This week, three diverse groups of people—core developers of the EPICS toolkit, of the Control System Studio visualization software, and of the areaDetector 2D image processing framework—are meeting at ITER Headquarters for three days of discussion and lively debate.
The ITER CODAC (Control, Data Access and Communication) system can be thought of as the brain and central nervous system of ITER. It physically connects all plant systems using computer networks and makes sure they speak the same language. EPICS—the Experimental Physics and Industrial Control System—is the open-source software used as an underlying basis.
EPICS is the software backbone of the CODAC control system
. It comprises a set of tools, network protocols and hardware drivers centred around a highly flexible distributed database of process variables. This will provide the glue to adapt, fit and hold together ITER's nearly 200 plant systems, forming a single integrated control system running the ITER Tokamak.
Control System Studio (CS-Studio) will power ITER's dashboard, what we call the visualization layer—panels, graphs, sliders, symbols, metres and switches on the operator consoles in the ITER control room. It also runs important central services for alarm management and logging, as well as the non-scientific archiving and the electronic logbook.
areaDetector is a modular Lego-style system of software "bricks" to build EPICS controlled image acquisition and processing systems. It integrates cameras and other two-dimensional detectors—from still image cameras to megapixel detectors—delivering more than 100 images per second, adding a flexible set of filtering, streaming and analysis functions.
All three efforts are free and open-source software projects, developed collaboratively over many years by control system engineers from laboratories and institutes around the world. And as in all collaborations, even the newest communication technology won't cover everything; some issues and ideas can only be efficiently discussed and resolved sitting around a table. And so, the core developers groups meet twice a year, hosted by one of their institutes, to argue about and review proposed changes, discuss and plan their releases, develop ideas and toss them apart.
Similar to the projects that communicate and overlap, the developers meet separately—but in parallel and at one site—to allow for ad-hoc shared sessions on interfaces and other topics they share interest in.
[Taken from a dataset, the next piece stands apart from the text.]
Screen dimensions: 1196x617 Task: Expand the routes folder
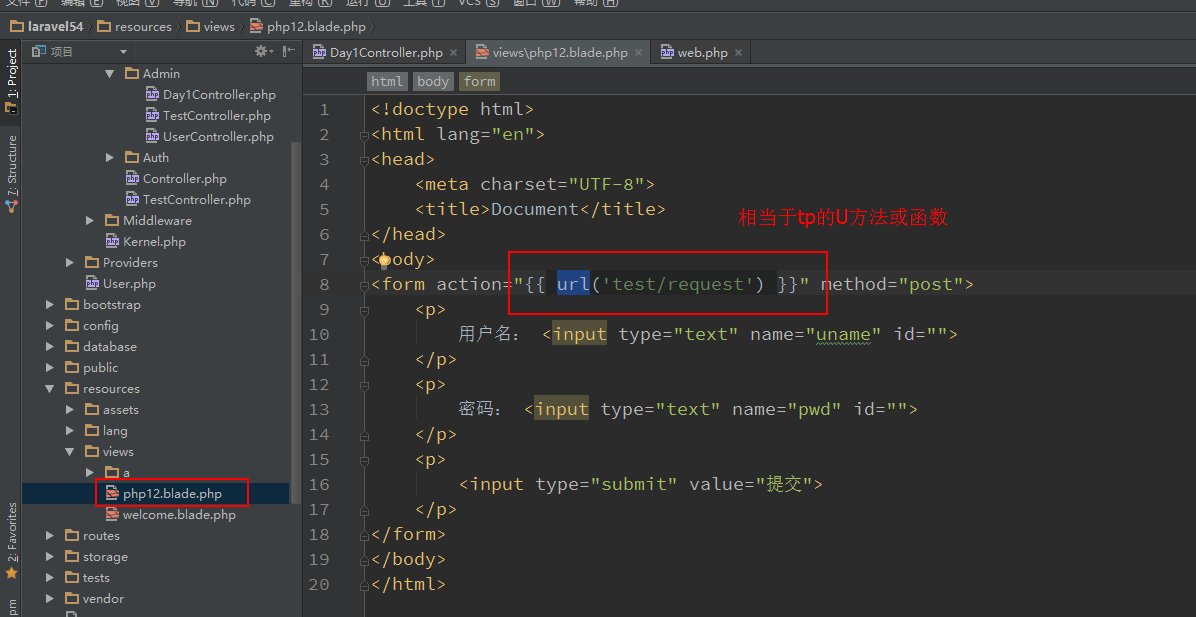50,536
This week, ITER hosts 16 external visitors from Germany, Great Britain, Sweden, Switzerland and the United States; each group will be joined by a few more remote developers.
The CS-Studio group will dedicate some of their time to a code-a-thon, a sprint coding session to deal with existing issues and work on short-term objectives in an agile style, with instant peer reviews. "For ITER, the focus will be on the functions required for the temporary control rooms, such as the logging of operator actions, support for multiple-screen operator terminals and the extension of the logbook to accept entries in different formats," says Nadine Utzel, who will represent the CODAC team in the CS-Studio meeting.
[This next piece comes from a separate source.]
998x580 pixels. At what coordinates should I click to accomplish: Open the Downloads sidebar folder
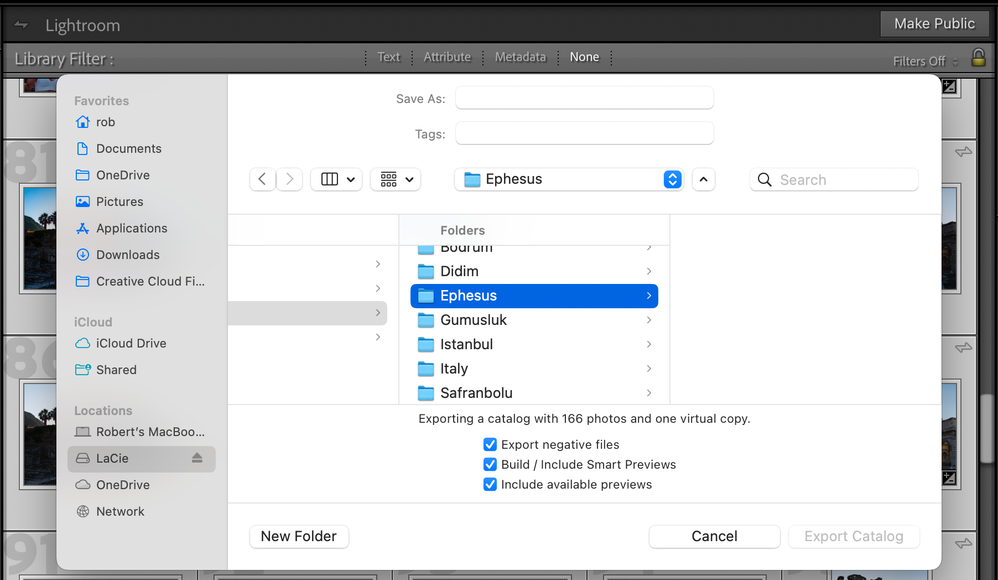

The big EPICS topic this time: the existing software release, version 3, is about to be merged with a set of newer developments including a new network protocol, dubbed version 4, to form the next major version, EPICS 7. This requires lots of coordination between the groups to ensure that things continue to play well together. Time is already running short for the intended release later this fall, just in time to be included in the next CODAC Core System
"These meetings are very intense and efficient," explains Ralph Lange, an EPICS developer and CODAC team member, who organizes this week's meetings. "Giving a team a few days of complete immersion and focus with little disturbance from the home institute always creates a big push forward." A push that he hopes will help EPICS 7 to get ready in time.